To do that, the team has developed its own software tool, called Decoder. "We are now actively shopping for licenses and have a few clients that are probably going to license it. It shows that not only are we in mechanism and regulation mode, but we are tool makers as well, and that, if we have something that we need, we will go and make it. It is teaching us to be self-sufficient but also not afraid of the answers."
There are tremendous obstacles to using CRISPR therapeutically, stressed the scientist.
“A lot of the work in the gene therapy world has come up a bit short; we have learnt a lot, and that is important, but we believe that CRISPR is going to be most effective in the therapeutic realm if it can disable genes that are causing chemotherapy resistance. We have been working for the past 18 months on that and we had our first formal meeting with the US Food and Drug Administration (FDA) last Thursday.

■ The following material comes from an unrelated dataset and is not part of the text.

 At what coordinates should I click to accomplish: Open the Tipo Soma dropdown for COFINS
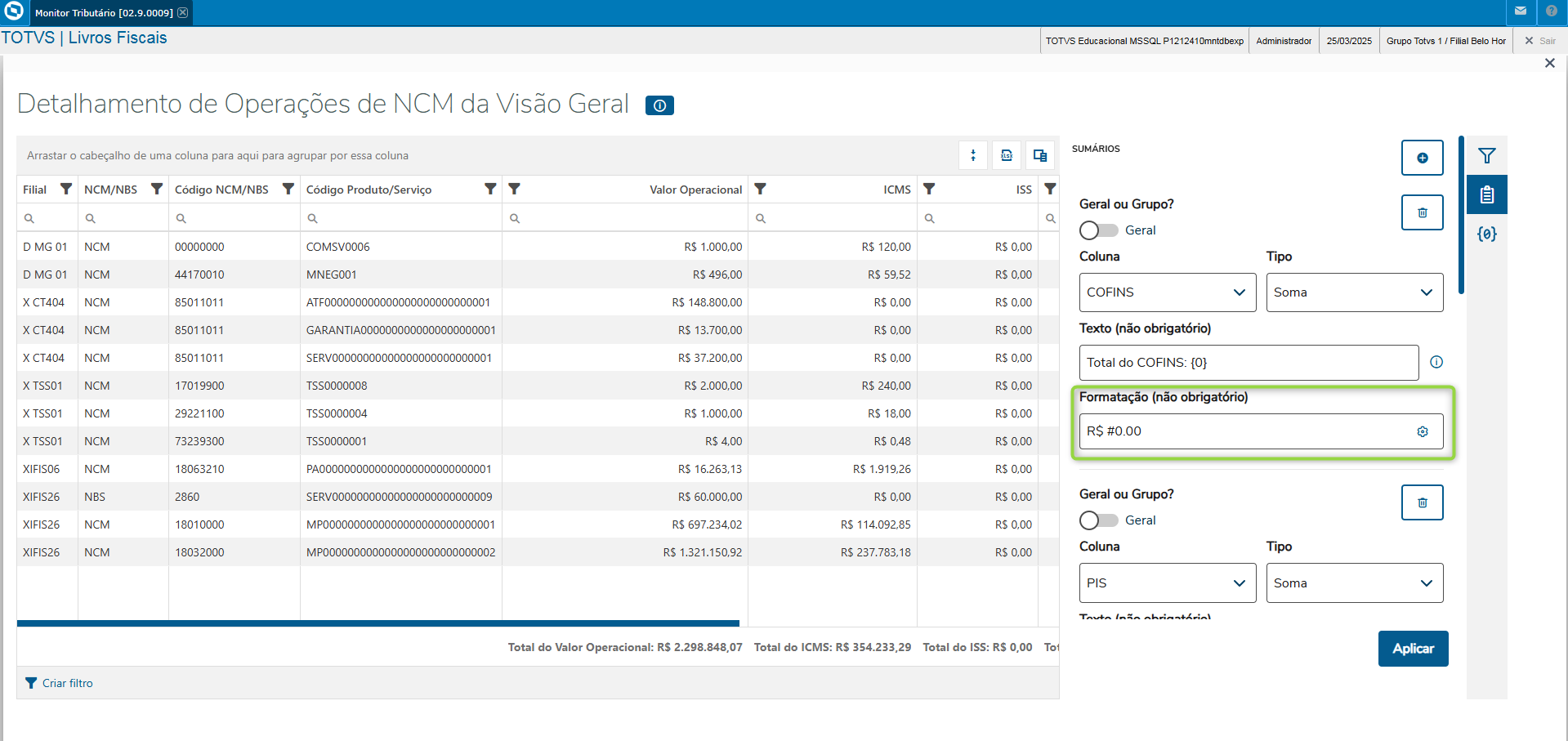1354,292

"The FDA has provided us with guidance to come down the home stretch… and it suggested that [our approach] might not only be a specific treatment for squamous cell carcinoma, which is a major form of lung cancer, but could also be used as a platform for other forms of cancer such as esophageal.”

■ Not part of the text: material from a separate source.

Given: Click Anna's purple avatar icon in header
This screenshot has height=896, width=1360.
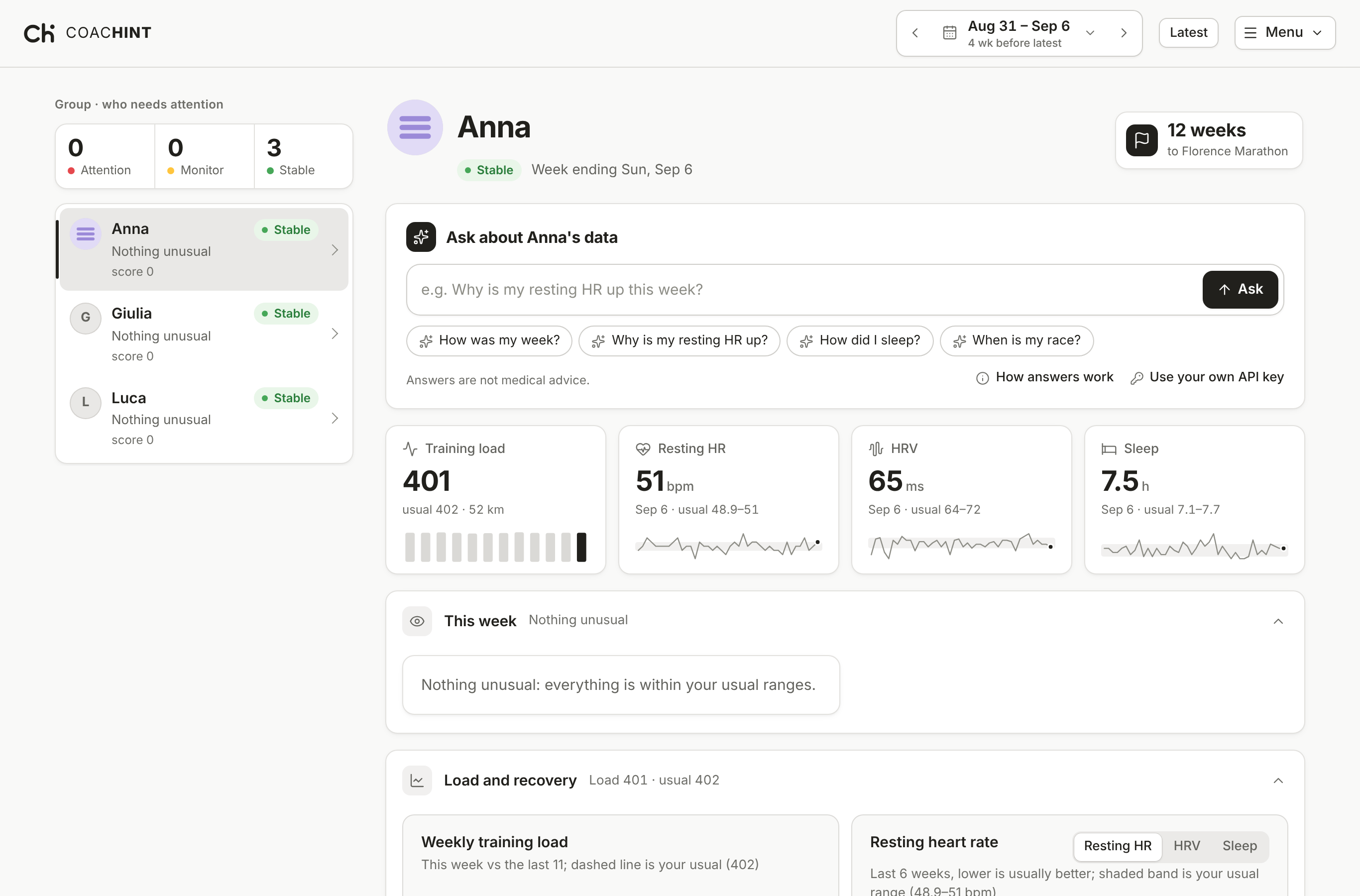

In a groundbreaking partnership, the Gene Editing Institute, along with Delaware Technical Community College and Rockland Immunochemicals Inc, have announced a move to market and sell an educational kit, CRISPR in a Box, globally.
CRISPR in a Box is designed for use in educational sessions in high schools, community colleges, universities and companies and is also suitable for remote learning.
The partnership is likely the first-ever collaboration among scientists, educators and a life-science company to train the next generation of genetic scientists and technicians in the revolutionary CRISPR gene-editing technology.
But Kmiec wants to go one step further in terms of educating students.
He believes that sickle cell disease, which is more common in certain ethnic groups, can be cured by CRISPR.
“So we're putting together a program that not only talks about gene editing and using CRISPR in a Box to demonstrate [the technique] but also asking why sickle cell disease has remained uncured. Is it because these diseases don't affect the mainstream culture? We're going to engage in those kind of conversations [with students] because we have the courage to do so. We'll also be providing them with a bird's eye view of our own work, as we just received US$1m grant to continue looking at the diversity of responses of African American regenerative cells to various forms of CRISPR and we're going to let the students follow us along, hopefully by a weekly or bi weekly live stream.”
Broadening DNA research
Ethnic diversity is an important consideration as studies continue on the new gene technologies, said the scientist.
The underlying genetic sequence among different races and ethnicities is often different, and the vast amount of DNA in the research database is from people of European descent, said Kmiec, when talking to local outlet, Delaware Public Media, in February.
“If we’re going to develop universal therapies, where breakthrough therapies reach minority communities, which is our major objective here, we’re going to have input from minority groups to be able to build those databases so we can devise the tools to actually make them work in a universal way—the whole population."